Internally, we are putting increased effort into ensuring APRA has the expertise, knowledge and technology in place to monitor and interpret the changing nature of the financial sector. We have established an internal Fintech Council to examine developments and trends in the fintech sector. Guided by the Council, we have stepped up our engagement with a range of players from outside the regulated sphere, such as Fintech Australia, the RegTech Association and InsureTech Australia. The purpose of this engagement is to create a dialogue with players in these emerging sectors to ensure APRA is up-to-speed with developments, and keep ahead of emerging issues that may cause regulatory challenges. We also appreciate the valuable insights we get from participating in ASIC’s Digital Finance Advisory Committee.

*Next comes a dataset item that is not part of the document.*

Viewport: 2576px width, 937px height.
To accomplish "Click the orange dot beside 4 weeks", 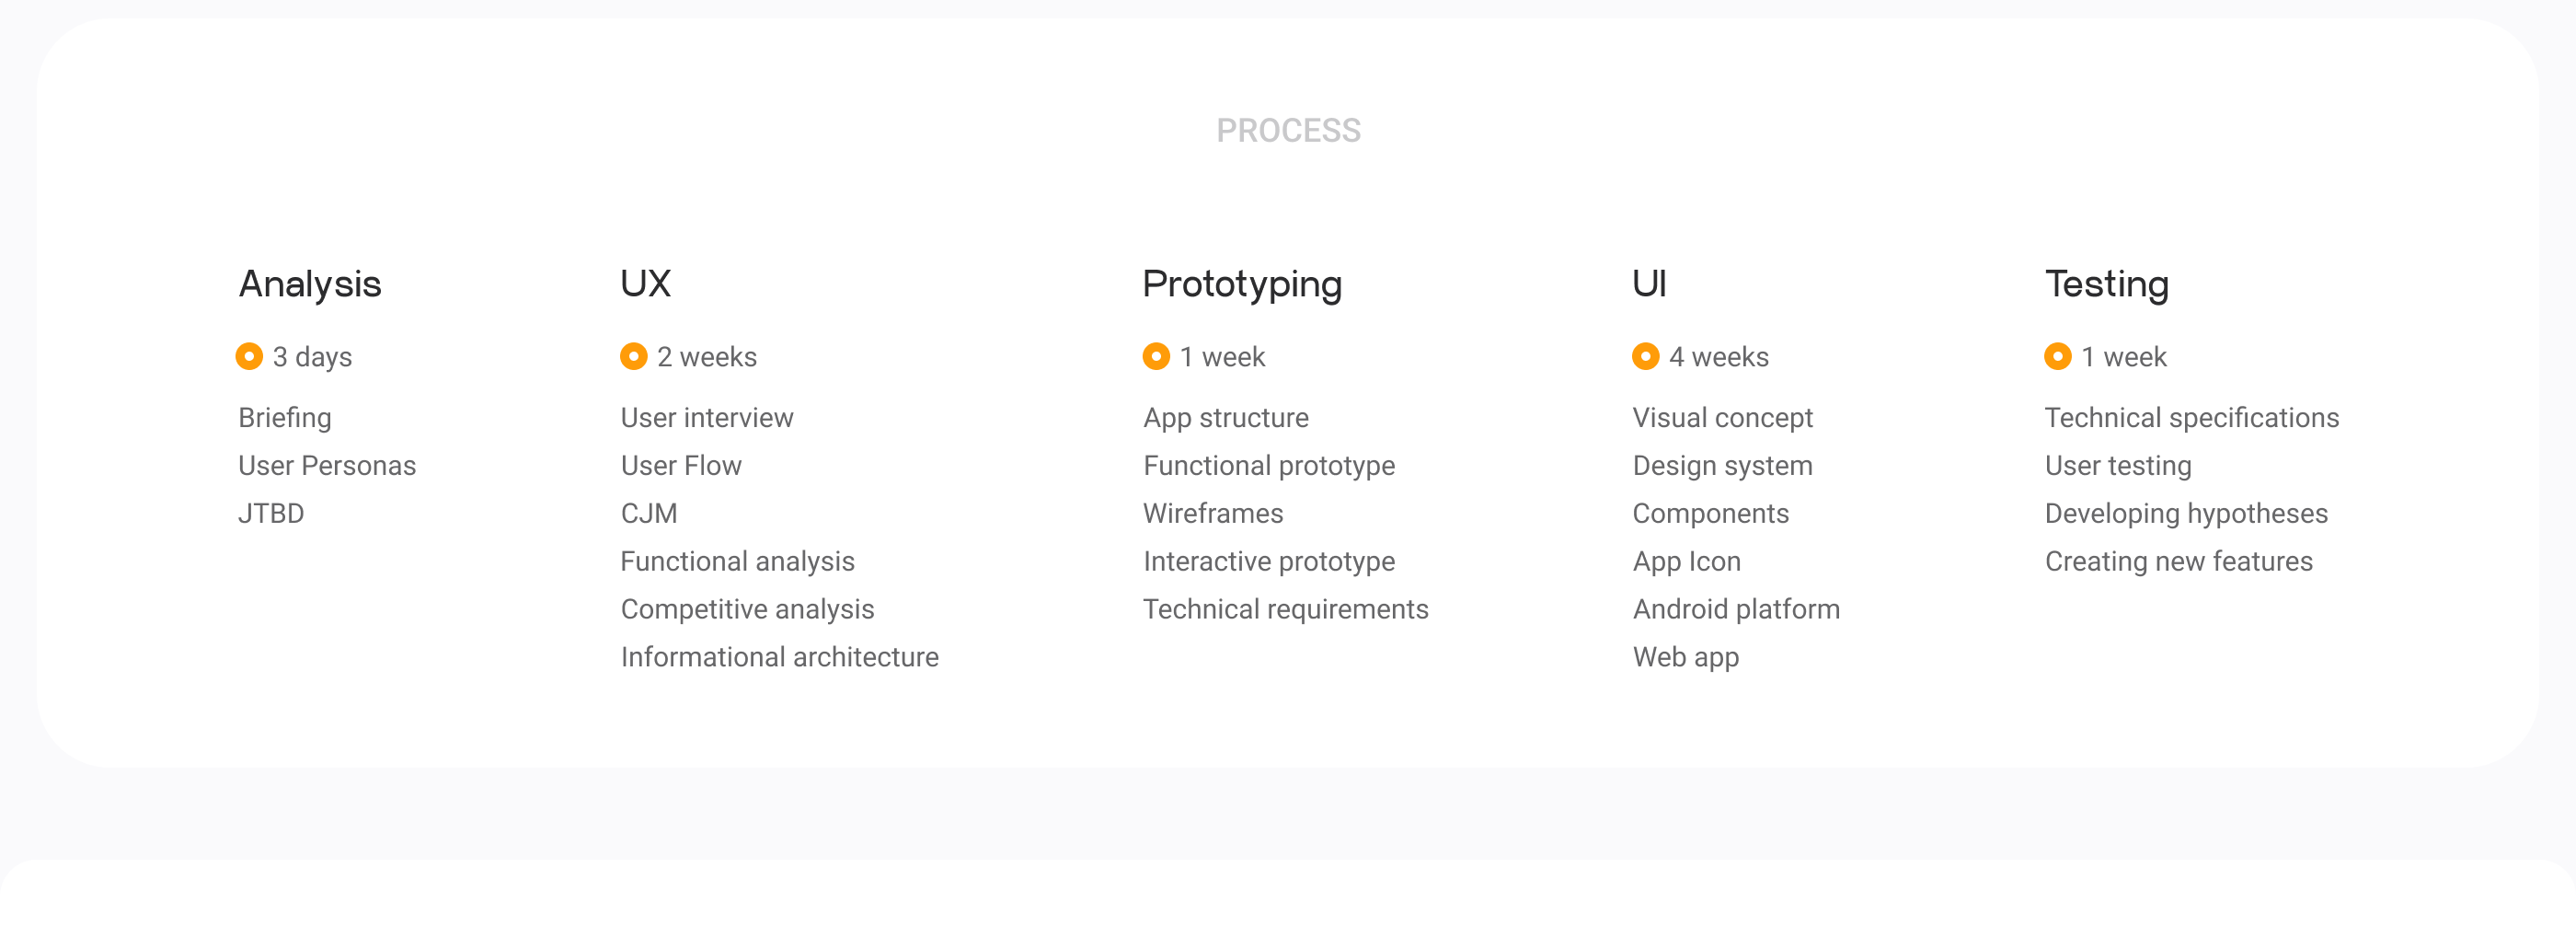I will pos(1645,357).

In addition, anyone who has read APRA’s latest Corporate Plan – don’t worry, I won’t ask for a show of hands! – will have noticed one of APRA’s key strategic priorities over the coming years is to broaden our risk-based supervision. In our 20 years of existence, APRA’s regulation has been firmly founded on entities: ADIs, general insurers, life insurers, private health insurers and superannuation trustees. As the lines defining what is and is not a financial services company increasingly blur, supervisors may need to focus on functions, rather than companies. I refer to this change as shifting from supervising entities to supervising ecosystems. Another example is APRA’s data modernisation program, which commenced in 2017 and has already begun to enhance our capabilities, harnessing modern technology and analytics to help us spot trends and emerging prudential threats. The pace of technological change also raises questions about employee capability, and we are mindful of ensuring we continue to possess the right mix of skills and expertise for us to keep pace as the financial sector evolves. Just like the entities we regulate, that increasingly may mean partnering to find certain specialist skills or technical expertise.
There is no shortage of curiosity as to the impact of technology on the future of the financial sector. But prominent organisations and regulators that have released reports on the subject – the IMF, the World Economic Forum, the Basel Committee on Banking Supervision – are (unfortunately) largely unanimous in their conclusion: it is too hard to predict.

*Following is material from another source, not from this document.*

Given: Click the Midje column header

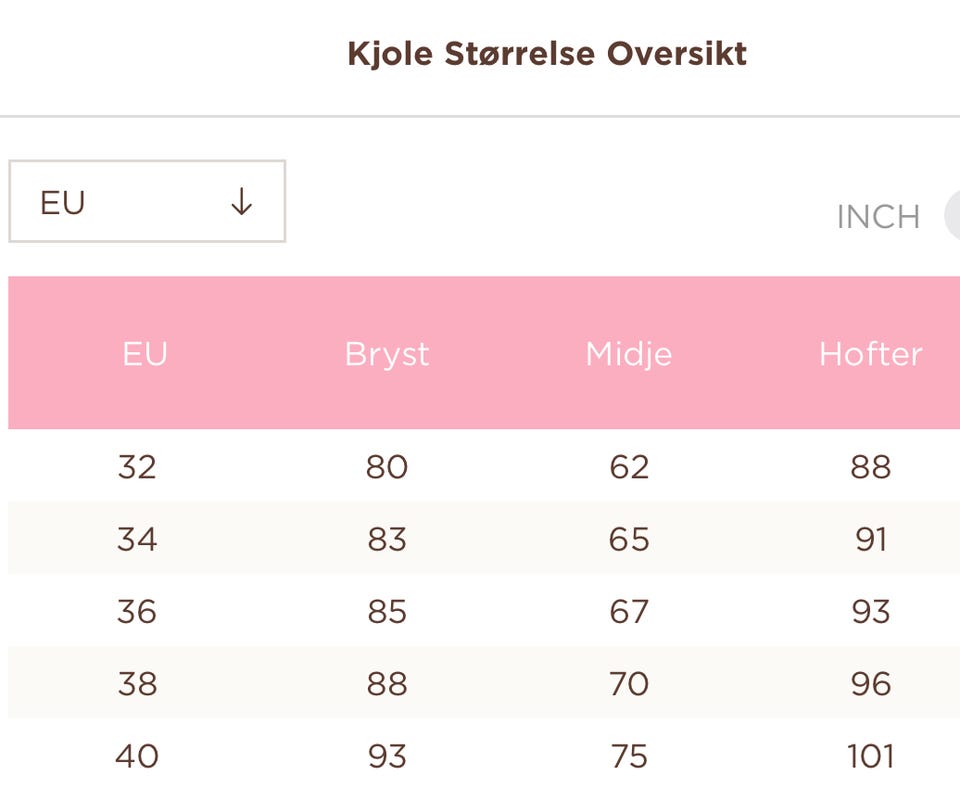Looking at the screenshot, I should (629, 354).
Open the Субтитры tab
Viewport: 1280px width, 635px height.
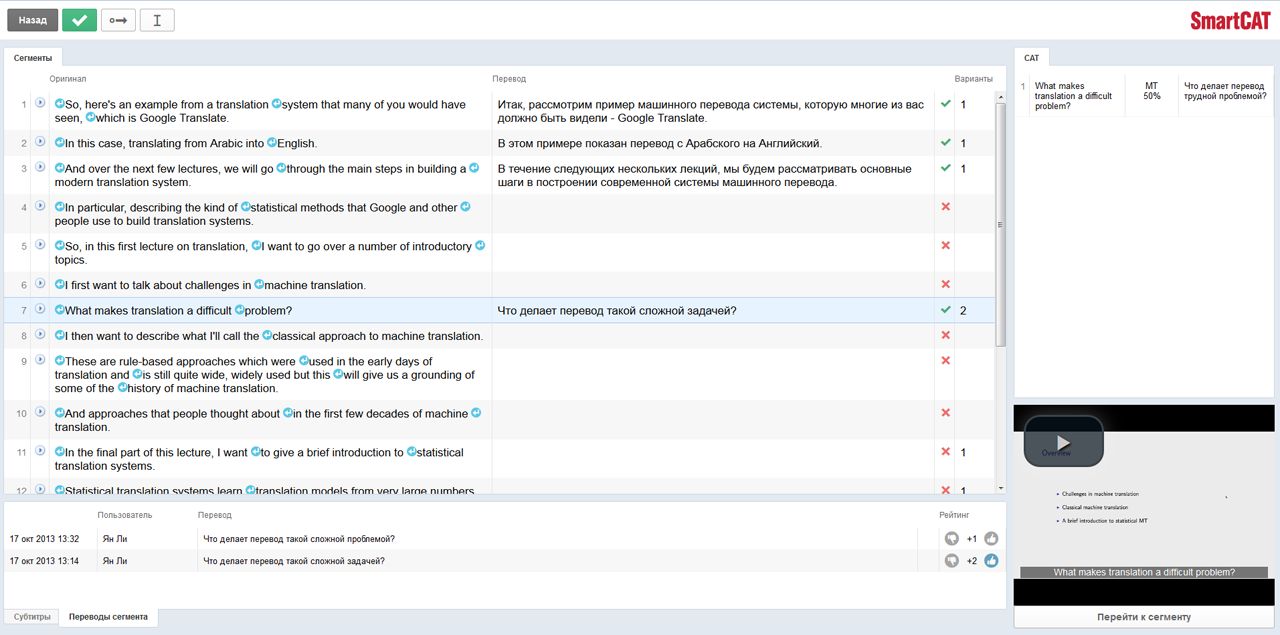point(32,617)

Right now it seems inconceivable that any of Australia’s big banks or major insurers might not exist at some future point. But the same was no doubt once said about dominant companies such as Remington typewriters, Kodak, or Blockbuster Video. Not every financial sector business or business model will navigate their way through the intense period of change we are experiencing, but so long as they are operating, APRA will insist that they are operated in a safe and sound way for the community. However, I’d stress that by stepping up their investment in operational and information security infrastructure, entities are not only fulfilling our prudential expectations; they are also giving themselves the best chance of not ending up on a list of once iconic but now extinct brands.

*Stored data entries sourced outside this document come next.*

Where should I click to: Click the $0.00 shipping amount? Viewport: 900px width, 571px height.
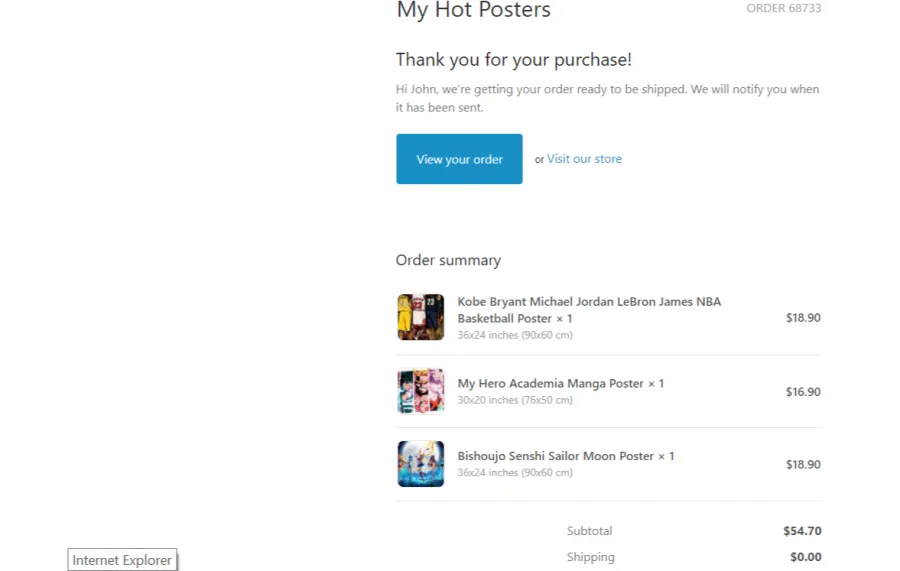click(806, 557)
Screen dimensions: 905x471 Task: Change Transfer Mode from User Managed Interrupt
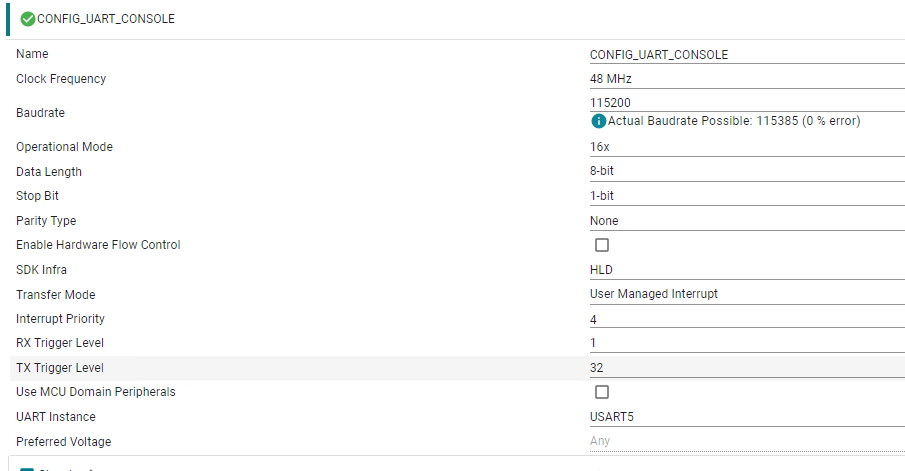tap(747, 294)
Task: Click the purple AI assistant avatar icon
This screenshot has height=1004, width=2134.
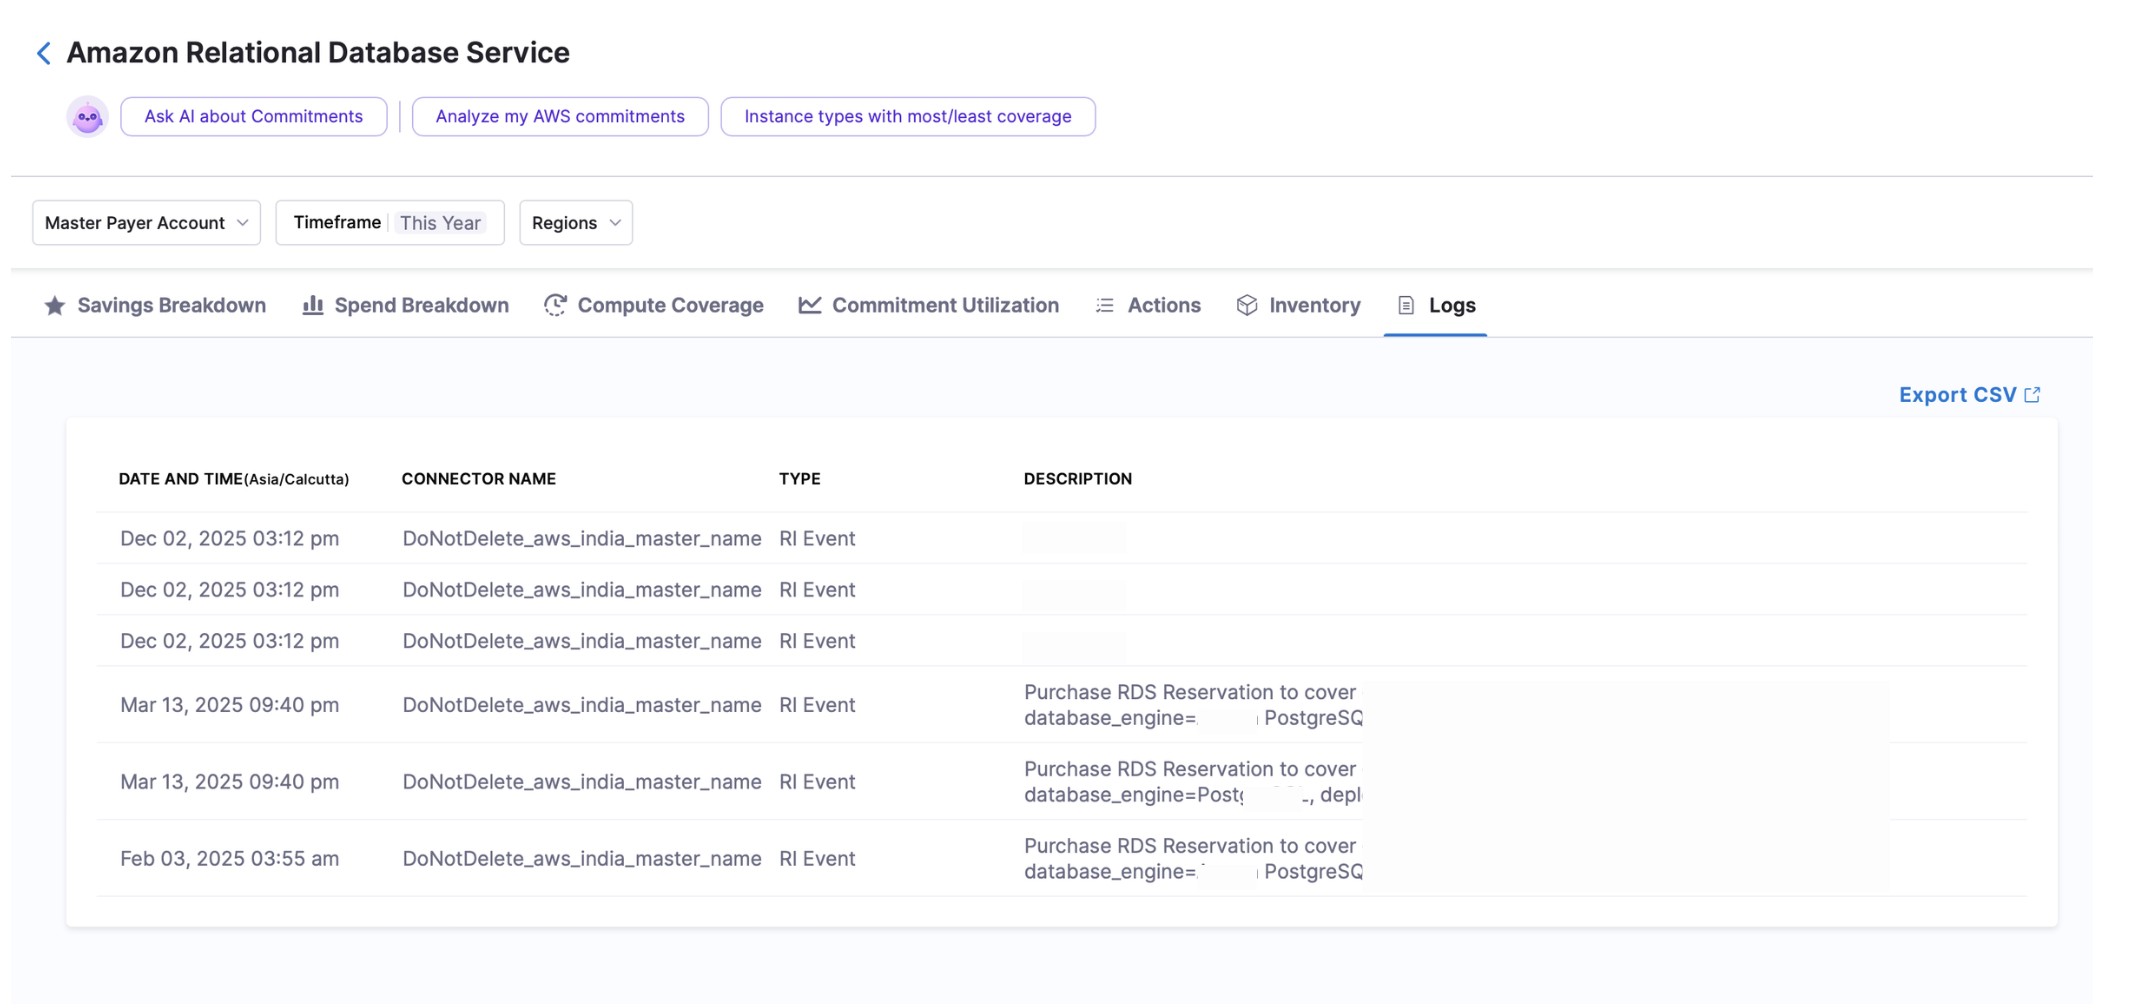Action: [x=88, y=117]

For APRA, technology also means change: changes to the business models of the entities we supervise will necessitate changes to the way we go about our business. The only thing I am certain of, however, is we will need to do things differently in future.
But I am certainly curious to see how it will all play out!
Technology that is end-of-life, out-of-support or in extended support is typically less secure by design, has a dated security model and can take longer (or may be unable to) effect change.